-- Opening Marker --

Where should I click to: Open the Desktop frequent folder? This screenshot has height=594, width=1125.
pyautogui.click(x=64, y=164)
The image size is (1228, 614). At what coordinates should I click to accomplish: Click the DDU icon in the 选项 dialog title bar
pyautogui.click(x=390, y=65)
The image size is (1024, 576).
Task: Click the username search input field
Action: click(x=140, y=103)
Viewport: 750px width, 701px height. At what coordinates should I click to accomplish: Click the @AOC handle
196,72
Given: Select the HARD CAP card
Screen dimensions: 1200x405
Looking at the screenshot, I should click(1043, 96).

-- Closing Marker --
-- Opening Marker --

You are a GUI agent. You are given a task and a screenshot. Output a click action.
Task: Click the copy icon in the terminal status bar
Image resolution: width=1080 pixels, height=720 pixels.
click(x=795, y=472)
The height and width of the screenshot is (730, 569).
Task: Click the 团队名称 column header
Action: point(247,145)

-- Closing Marker --

What you return should be exactly the lines above, starting at the one with "Where should I" and ending at the one with "Given: Select the HARD CAP card", and nothing else.

** Written response **
Where should I click to: Open the Desktop frequent folder? This screenshot has height=594, width=1125.
pyautogui.click(x=64, y=164)
The image size is (1228, 614). At what coordinates should I click to accomplish: Click the DDU icon in the 选项 dialog title bar
pyautogui.click(x=390, y=65)
The image size is (1024, 576).
Task: Click the username search input field
Action: click(x=140, y=103)
Viewport: 750px width, 701px height. At what coordinates should I click to accomplish: Click the @AOC handle
196,72
Given: Select the HARD CAP card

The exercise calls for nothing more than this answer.